I will be start the work out routines light and gradually increase them each week. This will properly assess capabilities and weaknesses.


STRENGTH ROUTINE

I will spread this out so that it is 3 or 4 Counted to 2 Timed.

Counted:

  • Handstand Press
  • Planche Push Up Progression
  • Squats Progressed to Weighted Squats
  • Dips Progressed to Weighted Dips
  • Lever Progression Front&Back
  • Bench Weight Progression (Applicable when gym is acquired)
  • Climb Ups and Barred Muscle Ups (Applicable when suitable bar/wall available, means to getting rings soon)



Timed:

  • Handstand Assisted to Free Standing
  • Frog Stand
  • Front&Sides Plank
  • Default Sitting Position
  • L Sit
  • Dead Hang Each Hand



FLEXIBILITY GOALS

  • Full Side Splits
  • Full Front Splits
  • Full Butterfly Stretch (Head and knees on the ground)
  • Extended Back Bridge
  • Resting during Shin Stretch



FLEXIBILITY ANALYSIS

I will post photos of my current abilities in the near future.


FLEXIBILITY ROUTINE

  • Splits (front/side)
  • Butterflies
  • Front Leg Stretch     
  • Shin Stretch     
  • Back Bridge     
  • Joint Rotation
  • Front Bridge
  • Prayer Stretch
  • Pressing Stance
  • Cobra
  • Standing Leg Stretches/Balancing Work





Concerning fellow fitness peers joining the Workout Schedule and Progression Updates:

     You will need to post your standings, your goals (easiest to copy the layout I posted and change the individual goals as needed), and continuously post according to the progression and schedule.

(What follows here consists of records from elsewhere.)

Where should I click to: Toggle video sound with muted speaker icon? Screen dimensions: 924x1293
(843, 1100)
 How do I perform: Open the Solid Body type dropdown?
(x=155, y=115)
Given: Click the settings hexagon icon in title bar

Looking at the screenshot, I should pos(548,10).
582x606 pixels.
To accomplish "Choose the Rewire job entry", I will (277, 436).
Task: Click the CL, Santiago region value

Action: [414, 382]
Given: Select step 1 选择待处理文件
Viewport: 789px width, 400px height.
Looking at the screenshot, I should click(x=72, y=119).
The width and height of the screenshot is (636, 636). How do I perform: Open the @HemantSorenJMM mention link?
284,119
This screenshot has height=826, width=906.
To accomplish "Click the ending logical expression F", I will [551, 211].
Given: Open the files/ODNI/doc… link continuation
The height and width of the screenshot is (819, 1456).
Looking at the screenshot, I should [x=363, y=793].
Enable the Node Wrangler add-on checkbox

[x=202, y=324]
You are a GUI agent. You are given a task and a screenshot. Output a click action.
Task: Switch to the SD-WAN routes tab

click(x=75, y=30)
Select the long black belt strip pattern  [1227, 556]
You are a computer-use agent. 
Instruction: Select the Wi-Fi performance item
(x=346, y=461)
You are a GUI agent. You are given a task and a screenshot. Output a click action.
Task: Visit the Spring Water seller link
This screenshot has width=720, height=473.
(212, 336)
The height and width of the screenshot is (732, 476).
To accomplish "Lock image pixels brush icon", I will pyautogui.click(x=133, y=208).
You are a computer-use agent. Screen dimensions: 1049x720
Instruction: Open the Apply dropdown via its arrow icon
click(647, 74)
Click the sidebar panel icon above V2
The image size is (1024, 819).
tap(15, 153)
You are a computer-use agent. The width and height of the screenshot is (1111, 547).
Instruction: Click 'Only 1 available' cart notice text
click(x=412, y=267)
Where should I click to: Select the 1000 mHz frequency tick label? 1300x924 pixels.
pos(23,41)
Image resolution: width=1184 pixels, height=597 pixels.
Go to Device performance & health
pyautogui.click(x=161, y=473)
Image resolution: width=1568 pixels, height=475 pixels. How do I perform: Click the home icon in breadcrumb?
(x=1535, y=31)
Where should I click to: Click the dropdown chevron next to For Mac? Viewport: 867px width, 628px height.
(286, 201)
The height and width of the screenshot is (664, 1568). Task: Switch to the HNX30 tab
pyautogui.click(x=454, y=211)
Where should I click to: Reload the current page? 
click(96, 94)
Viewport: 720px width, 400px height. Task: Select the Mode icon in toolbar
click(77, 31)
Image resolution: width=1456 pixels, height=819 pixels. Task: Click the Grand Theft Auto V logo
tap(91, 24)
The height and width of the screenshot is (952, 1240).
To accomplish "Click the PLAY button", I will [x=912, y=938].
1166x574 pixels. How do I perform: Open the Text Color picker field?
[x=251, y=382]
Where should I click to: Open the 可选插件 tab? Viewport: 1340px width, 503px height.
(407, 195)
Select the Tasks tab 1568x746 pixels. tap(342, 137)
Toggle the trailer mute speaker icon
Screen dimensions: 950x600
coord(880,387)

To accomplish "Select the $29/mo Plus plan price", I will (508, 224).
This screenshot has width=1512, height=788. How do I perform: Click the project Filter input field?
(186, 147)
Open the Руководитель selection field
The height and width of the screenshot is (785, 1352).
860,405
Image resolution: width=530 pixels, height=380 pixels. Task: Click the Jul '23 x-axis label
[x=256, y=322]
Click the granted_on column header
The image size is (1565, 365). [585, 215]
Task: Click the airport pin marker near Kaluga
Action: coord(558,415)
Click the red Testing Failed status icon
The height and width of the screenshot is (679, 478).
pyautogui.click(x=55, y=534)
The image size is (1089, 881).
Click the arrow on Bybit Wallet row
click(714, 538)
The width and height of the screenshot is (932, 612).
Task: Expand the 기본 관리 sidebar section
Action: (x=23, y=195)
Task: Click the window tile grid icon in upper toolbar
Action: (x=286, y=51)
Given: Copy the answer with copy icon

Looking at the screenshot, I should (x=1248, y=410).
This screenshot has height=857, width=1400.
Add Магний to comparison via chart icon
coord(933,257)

     Any suggestions, clips, tutorials, comments, or questions are welcome as the fitness progression proceeds.






Train Safe, Train Smart, Live Free





-----------------------------------------

Edit: Saturday, August 11th, 2012:

   Approximately 1 year from purchase. Worn out from Parkour, Kung Fu, and frequent use. Thank you Feiyues for being a $15 pair of shoes with the quality of an $80 pair of shoes.